Hi, @colinvwood,
Good advice, it seems. I also found some other forum posts where the solution was to run two separate cutadapt commands: here, here and here. I will probably do the same, then.
I'm not sure I follow. I have been talking about removing the V3–V4 primers (a.k.a. the amplicon primers, the PCR primers) from near (but not at) the 5' ends of my reads. As far as I understand, these primers are not parts of the adapters. They should instead be part of the DNA insert shown below. The sequencing primers (or sequencing primer binding sites; i.e. Rd1 SP and Rd2 SP) are parts of the adapters, but the V3–V4 primers aren't, right? My understanding is that it therefore doesn't matter whether the adapters or V3–V4 primers are trimmed first.
Is that true? What makes you say so? I've read that quality plots for NovaSeq data tend to look different to, for example, quality plots for MiSeq data because of the binning of quality scores (a.k.a. Q-scores): other examples here, here, here, and here. In other words, it's my understanding that the Q-score for a given base is an average of many grouped bases. Therefore, the "actual" Q-score for a given base could be lower than expected. I'm no expert on this, though.
Whatever the case, I guess we can only work with the Q-scores we have. Here are some quotes from an Illumina PDF about NovaSeq™ 6000 System Quality Scores:
"A Q-score of 30 (Q30) corresponds to a 0.1 percent error rate in base calling, and is widely considered a benchmark for high-quality data."
"The three groups in the quality table correspond to marginal (<Q15), medium (~Q20), and high-quality (>Q30) base calls, and are assigned the specific scores of 12, 23, and 37 respectively.* Additionally, a null score of 2 is assigned to any no-calls."

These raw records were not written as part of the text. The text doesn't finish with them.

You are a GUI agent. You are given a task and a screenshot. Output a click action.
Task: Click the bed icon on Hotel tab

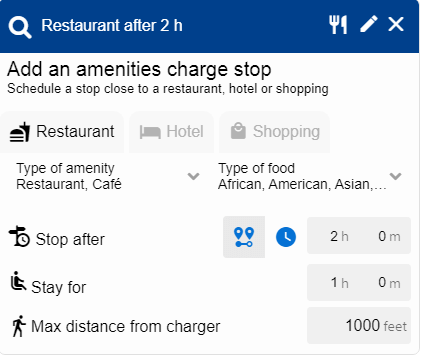150,132
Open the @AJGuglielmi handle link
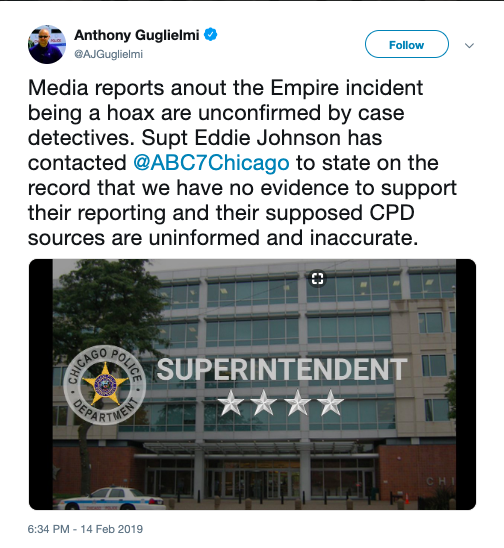Viewport: 504px width, 548px height. [108, 54]
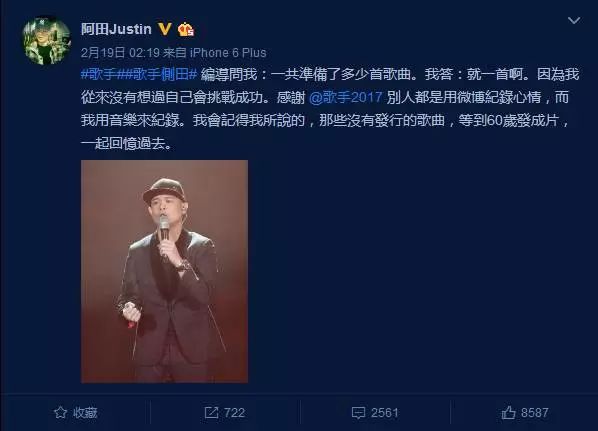Open the post options chevron menu
This screenshot has height=431, width=598.
tap(574, 20)
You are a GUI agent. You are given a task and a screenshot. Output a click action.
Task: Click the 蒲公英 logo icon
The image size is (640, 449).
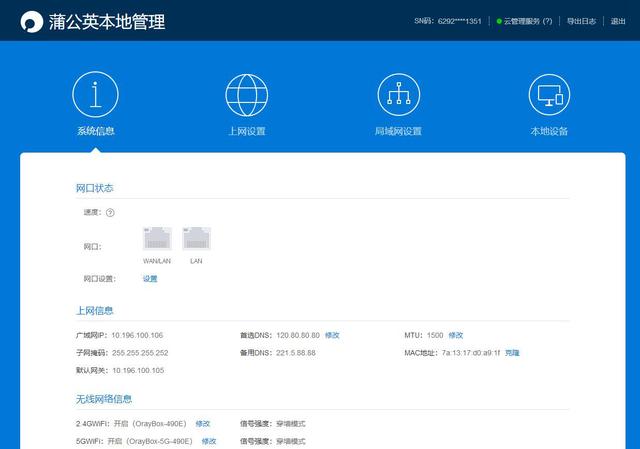31,21
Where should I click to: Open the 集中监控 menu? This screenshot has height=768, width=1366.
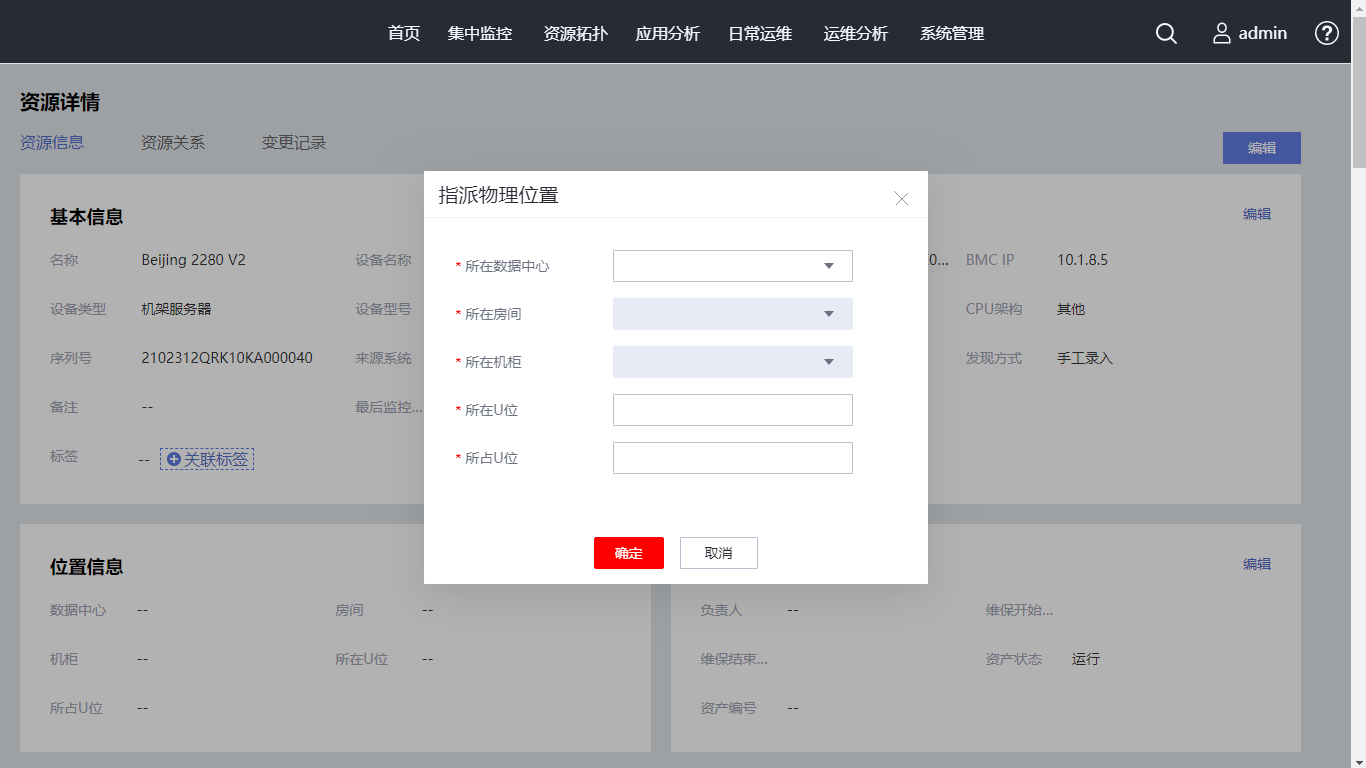(x=480, y=33)
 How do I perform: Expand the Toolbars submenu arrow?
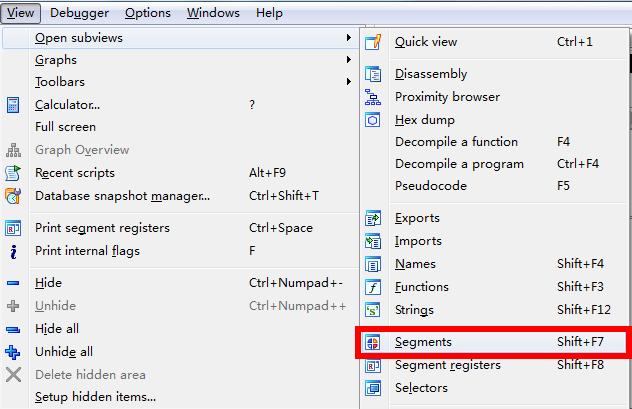pyautogui.click(x=348, y=82)
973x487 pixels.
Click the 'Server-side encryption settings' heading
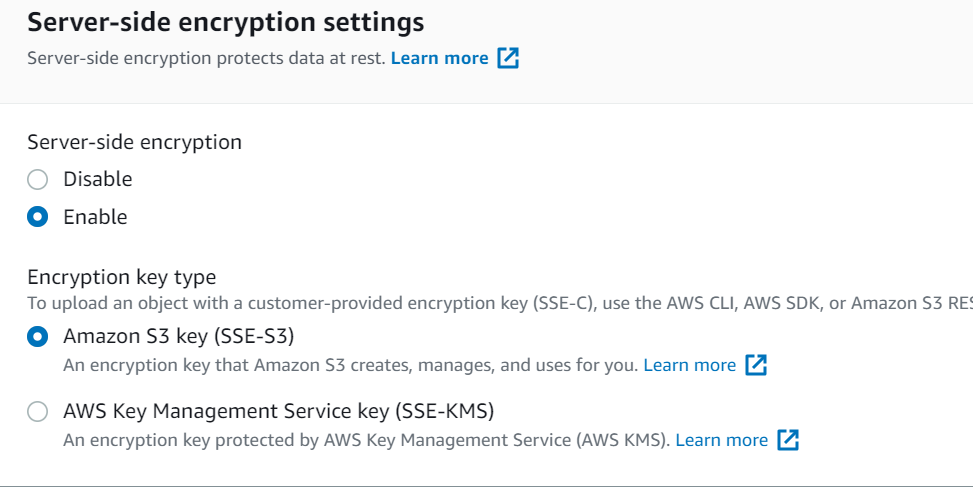[x=226, y=22]
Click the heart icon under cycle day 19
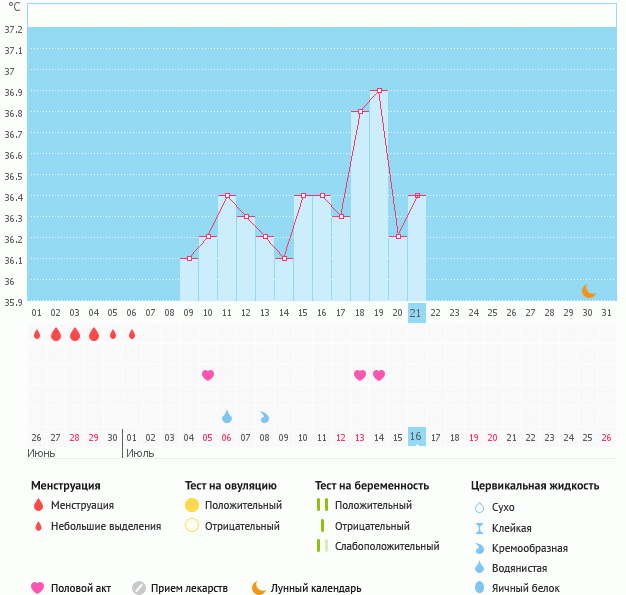The image size is (626, 595). pyautogui.click(x=379, y=375)
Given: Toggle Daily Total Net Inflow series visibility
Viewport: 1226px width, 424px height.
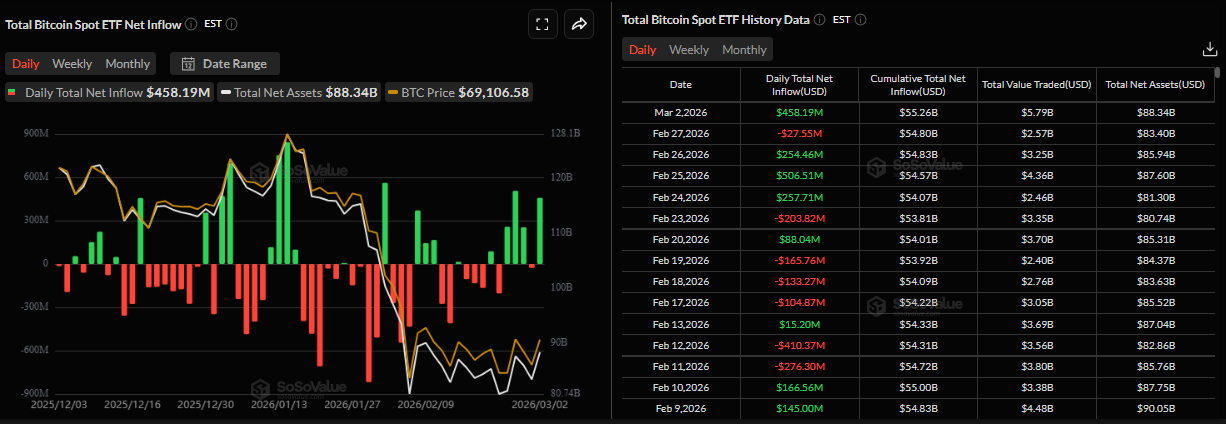Looking at the screenshot, I should click(x=109, y=93).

The Q-scores for our data (i.e. 2, 11, 25, 37) are slightly different than those described above (i.e. 2, 12, 23, 37), but the idea seems the same. Would it not make sense to trim all bases with Q-scores < 25 from the 3' ends of our reads, so that we are left with only medium and high-quality base calls at the 3' end?
Or are my quality-filtering ideas a waste of time? Because...
I know I could use the truncation function of qiime dada2 denoise-paired to trim bases from the 3' end of reads instead of doing any kind of quality-based filtering, but it seems like it could be trickier to chose the truncation values with NovaSeq data than with, for example, MiSeq data, because the quality plots from demux.qzv don't seem to give as clear of a indication as to where would be a good position to trim. Or what do you think?
Thanks as always for your time, @colinvwood!